Expectation-Maximization Algorithm

1. wikipedia:

In statistics, an expectation–maximization (EM) algorithm is an iterative method to find maximum likelihood(最大似然) or maximum a posteriori (MAP) estimates of parameters in statistical models, where the model depends on unobserved latent variables. The EM iteration alternates between performing an expectation (E) step, which creates a function for the expectation of the log-likelihood evaluated using the current estimate for the parameters, and a maximization (M) step, which computes parameters maximizing the expected log-likelihood found on the E step. These parameter-estimates are then used to determine the distribution of the latent variables in the next E step.
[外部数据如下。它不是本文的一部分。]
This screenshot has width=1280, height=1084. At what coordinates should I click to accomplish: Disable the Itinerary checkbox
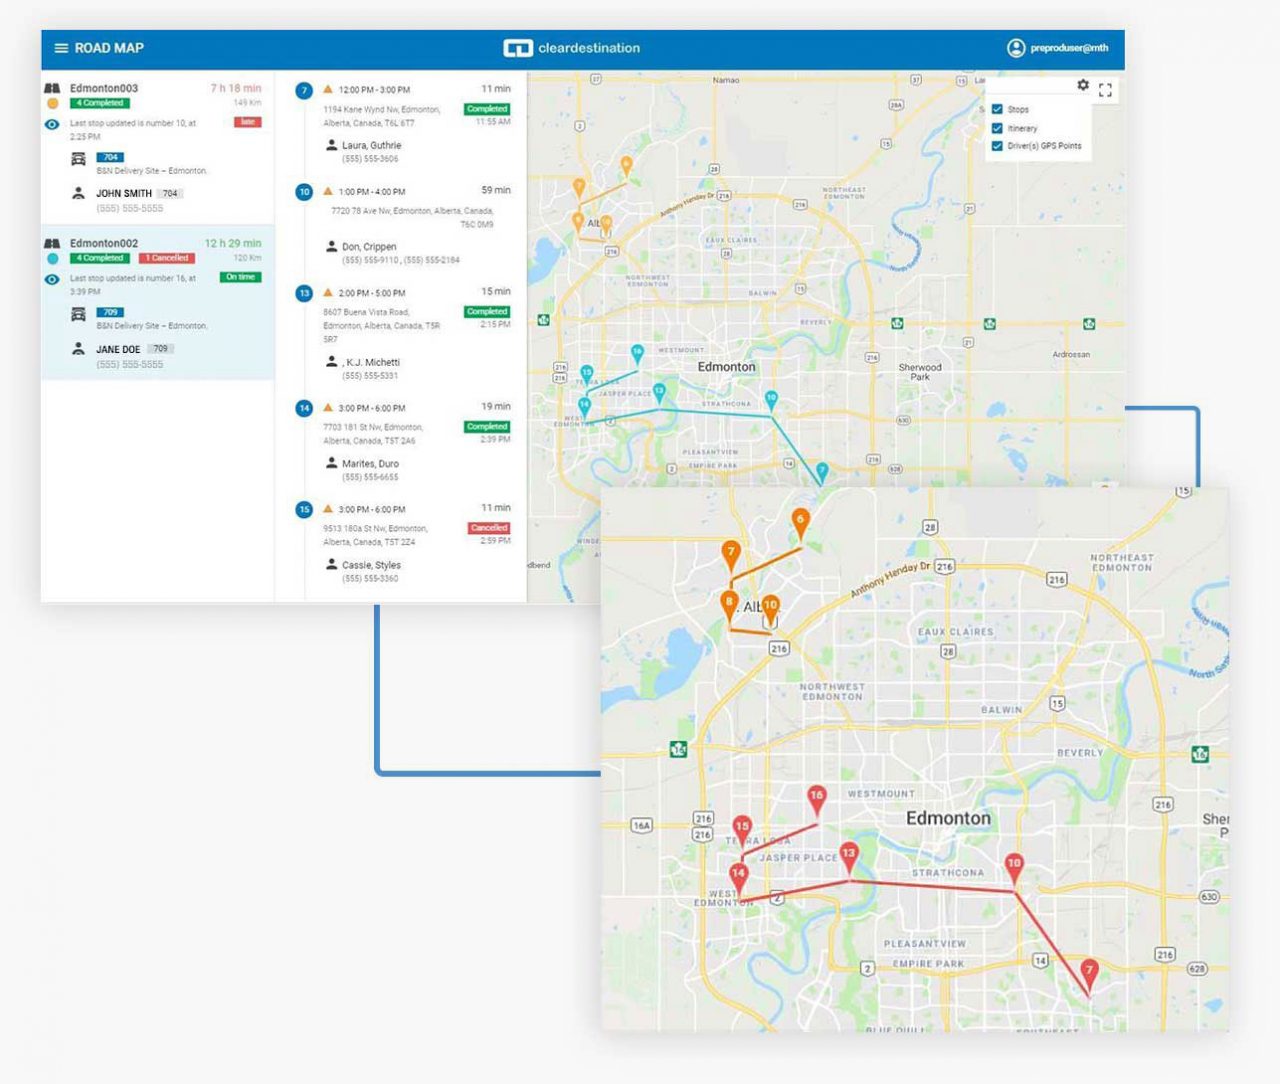[997, 128]
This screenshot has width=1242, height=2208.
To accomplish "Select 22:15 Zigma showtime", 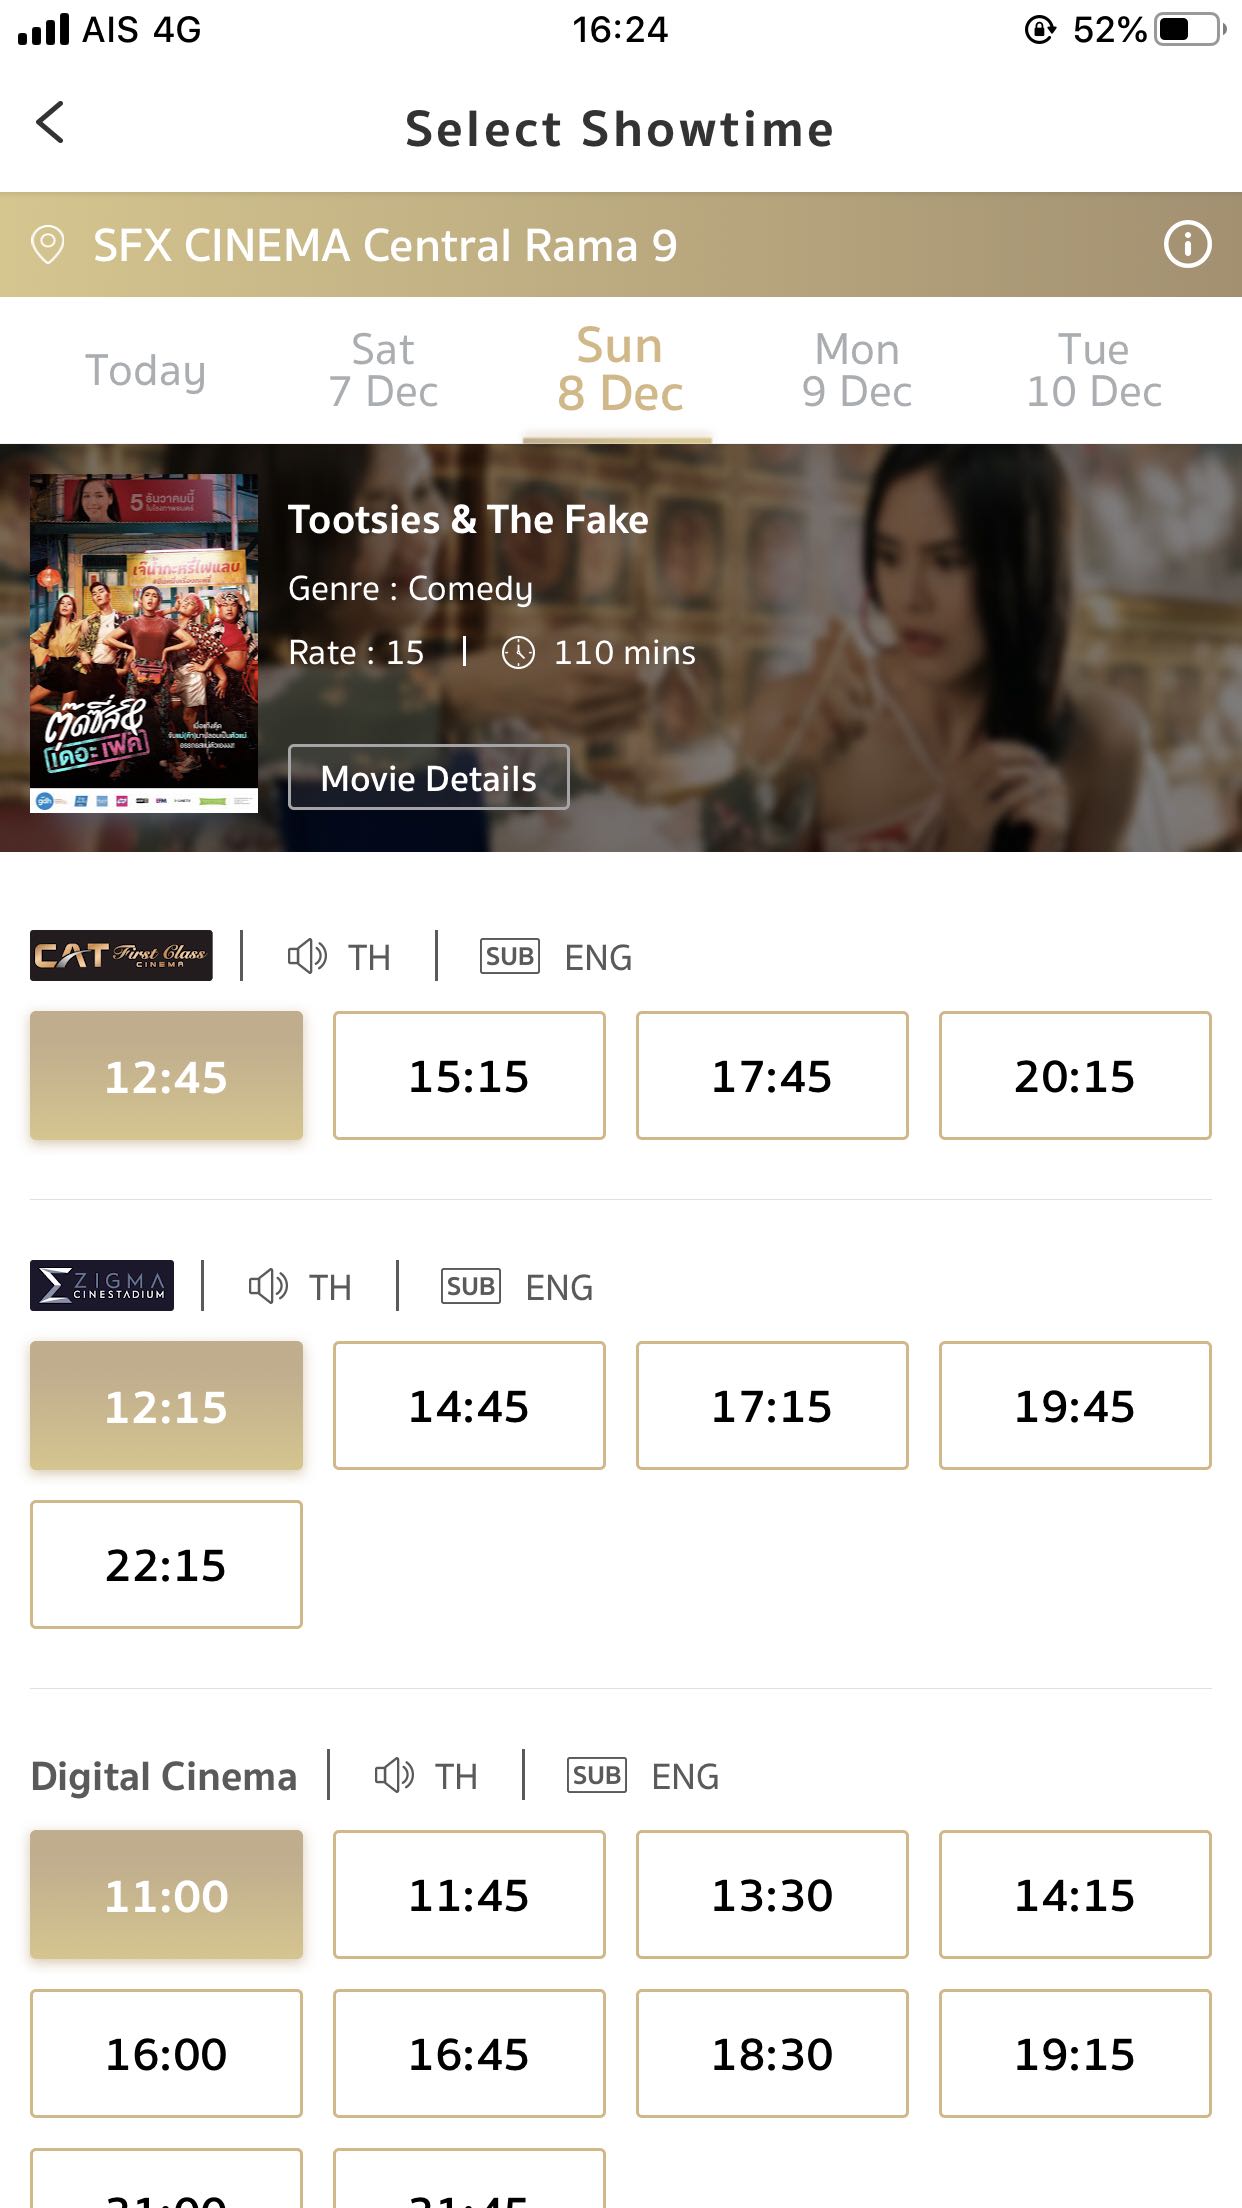I will click(166, 1565).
已知某个随机样本满足某种概率分布，但是其中具体的参数不是很清楚，参数估计就是通过若干次的实验，观察每一次的结果，利用得到的结果去分析、推测出参数的大概的值。

K-Nearest Neighbor

1. KNN 不错的简介

KNN最邻近规则，主要应用领域是对未知事物的识别，即推断未知事物属于哪一类，推断思想是，基于欧几里得定理，推断未知事物的特征和哪一类已知事物的的特征最接近
该方法的思路是：假设一个样本在特征空间中的k个最相似(即特征空间中最邻近)的样本中的大多数属于某一个类别，则该样本也属于这个类别。
KNN算法中，所选择的邻居都是已经正确分类的对象

Multi-layer Perceptron

wikipedia

A multilayer perceptron (MLP) is a class of feedforward artificial neural network. A MLP consists of, at least, three layers of nodes: an input layer, a hidden layer and an output layer. Except for the input nodes, each node is a neuron that uses a nonlinear activation function. MLP utilizes a supervised learning technique called backpropagation for training Its multiple layers and non-linear activation distinguish MLP from a linear perceptron.